This artifact is for reproducing the results of the paper "Stochastic Lazy Knowledge Compilation for Inference in Discrete Probabilistic Programs" (Bowers & Lew, et al. PLDI 2025).
This repo is for reproducing the results presented in the paper. To instead work with the latest version of Pluck (post publication), see the Pluck.jl repo, which includes improvements to the usability of Pluck as we improve it as a library and codebase post-publication. However for simply reproducing the paper results, the pluck-artifact repo is sufficient.
While the main branch of this repo will remain as the artifact at the time of publication, you can use the latest branch of this repo for running more recent versions of Pluck.

--------

- WHAT YOU NEED TO DO -
[1] Retype the README, everything from "While the main" down to "versions of Pluck.".
[2] Answer these questions from the README:
(a) At which conference and in which year does the paper appear?
(b) Which repo does the README point to for the latest post-publication version of Pluck?
(c) Which branch of this repo will remain as the artifact at the time of publication?
The listing after the README is separate material with no connection to it.

- DATA SECTION -
--------

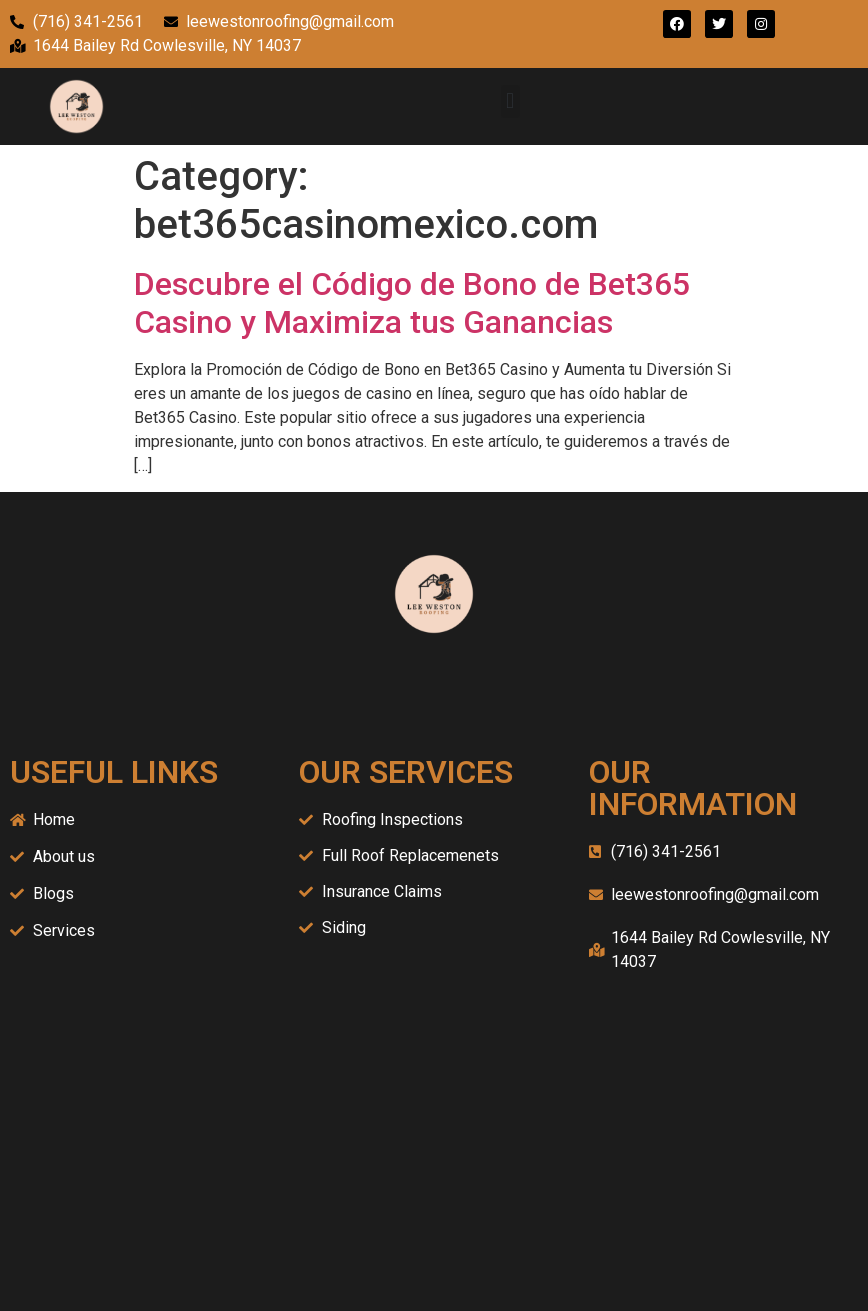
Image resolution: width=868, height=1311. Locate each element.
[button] (510, 101)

--------

- RESPONSES BY TASK -
[1]
While the main branch of this repo will remain as the artifact at the time of publication, you can use the latest branch of this repo for running more recent versions of Pluck.

[2]
(a) PLDI 2025
(b) The Pluck.jl repo
(c) The main branch